Why are bots using a Special page instead of the api? Really bots should use the api, and anything else at least in my mind is a hack (of which I admit to write my own share). Sounds like the api needs to be extended if it doesn't fulfil this role. But again I didn't say don't have this page, just don't have it as core. Still ship with it, as an extension.
It's not just bots, it's also used for interwiki embedding of images. I think I've even used it in the .css of some wiki. Special:Filepath is a guarantee that if you have File:Foo.png you can use Special:Filepath/Foo.png and always have it point to the right image.
Simple redirection from a filename to a image path is outside of the scope of the api.
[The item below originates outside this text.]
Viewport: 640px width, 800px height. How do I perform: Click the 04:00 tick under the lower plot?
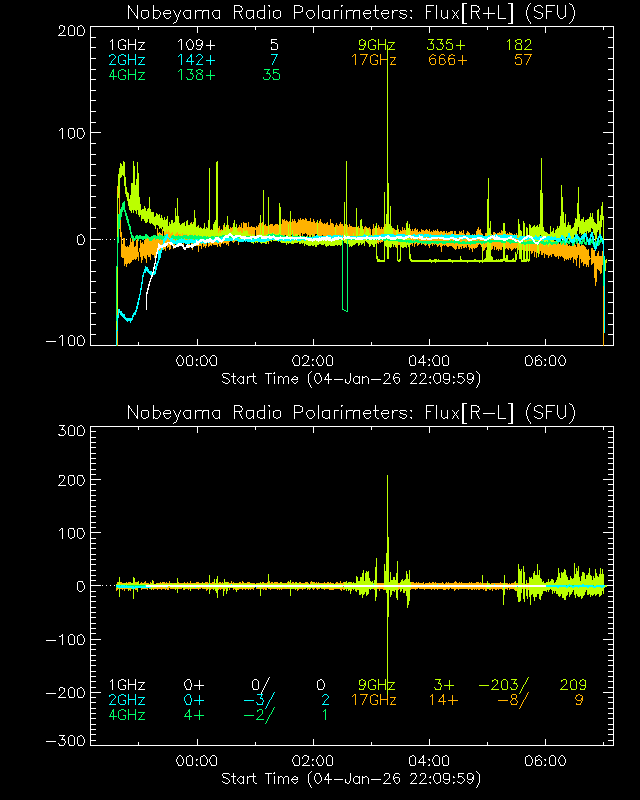[429, 761]
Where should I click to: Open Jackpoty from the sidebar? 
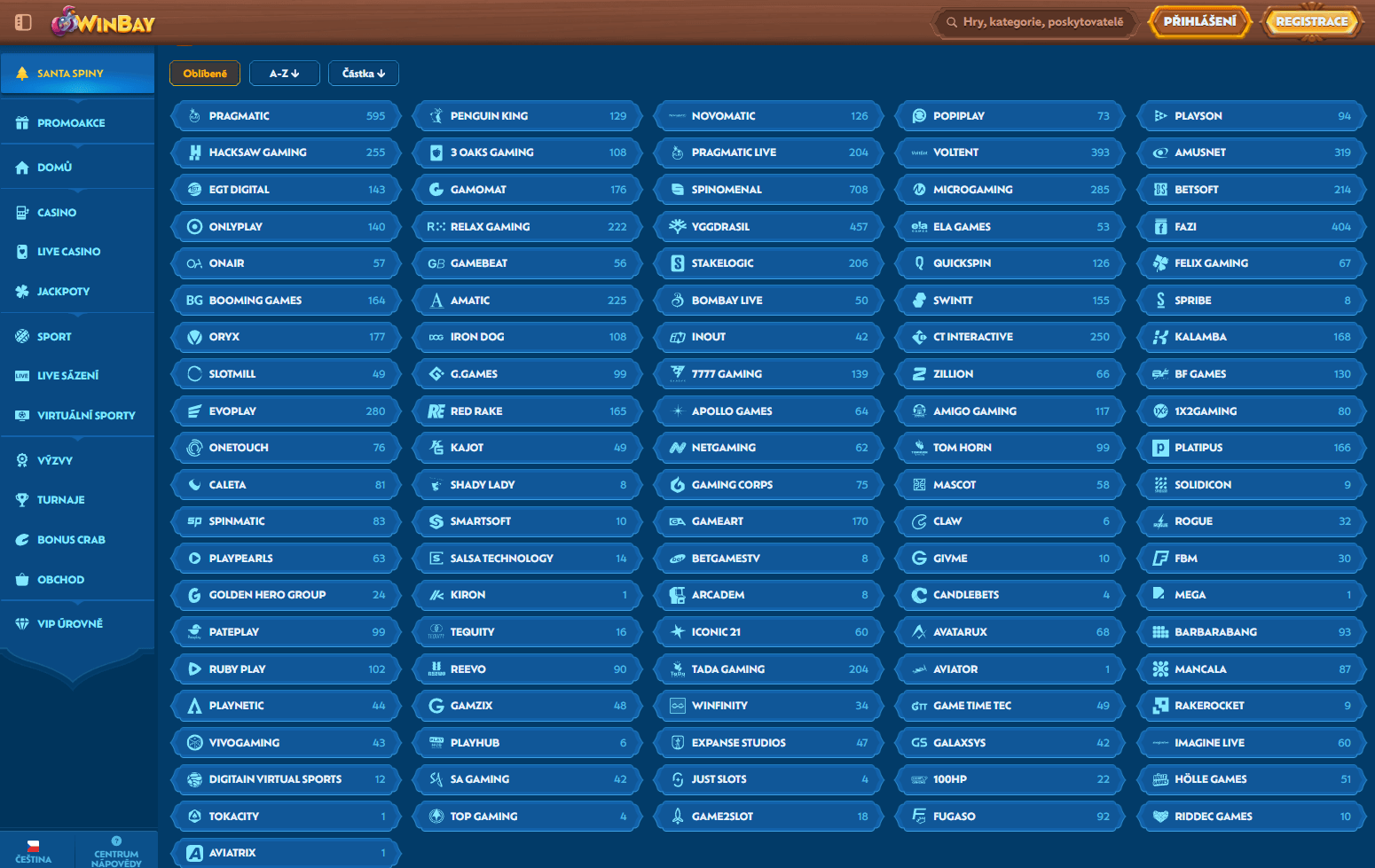pos(63,292)
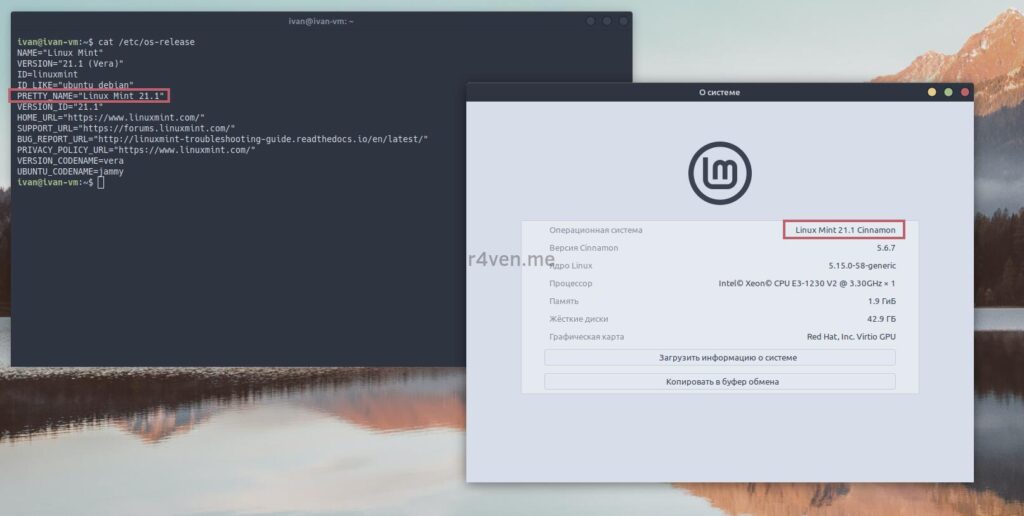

Same with System Messages and Export/Import. Especially Export/Import, I can see people writing great alternatives to those that give me other options the default ones don't.
Then write them... having something in core doesn't preclude creating something better. Moving them out of core doesn't make it any more likely that someone will write alternatives than providing a way to override them... which should already be possible.
From the last two messages I really want to stress that there is a difference between moving something from core into an extension which is then bundled into the mediawiki distribution, and not shipping with a feature at all. I'm all for a feature-rich distribution. I just think the core should be for absolute necessities only (KISS) and extensions should provide all the other jazz. That way the core is small, understandable, documentable and testable. Each extension in turn doesn't directly interact with a hundred other bits of code, just their own and the core.
I think everything would be easier with these smaller chunks.
Of course there is a danger of going too far, at what point do you keep splitting things, and it becomes a big spaghetti mess of modules everywhere.
There is definitely a line to walk, and while you may not agree with every item (or many) in my example list, I'm trying to present the benefits of the philosophy and mantra "not essential? put it in an extension" and then shipping with it if it's great (maybe even ship with good alternatives!)
On Tue, Sep 27, 2011 at 4:52 PM, Daniel Friesen lists@nadir-seen-fire.com wrote:
On 11-09-27 06:37 AM, Olivier Beaton wrote:
- Recent changes
This is as ridiculous as removing diffs completely. Revisions, the ability to diff between them, and a list of changes are three key core features. If you're going to get rid of any of them you might as well just stop using MediaWiki.
- File path
Special:Filepath is an important special page for linking. If you have uploads then Special:Filepath is the only way for bots and other 3rd party tools to reliably get a link to a media file. If we get rid of Special:Filepath we get rid of the one thing making a rewrite of the upload system and paths used a reasonable possibility.
- System messages
And what happens when you need to track down a message so you can customize your wiki?
- Export pages (not the api, which can do this)
- Import pages (not the api, which can do this)
No, the API is not an acceptable alternative to the Export/Import system.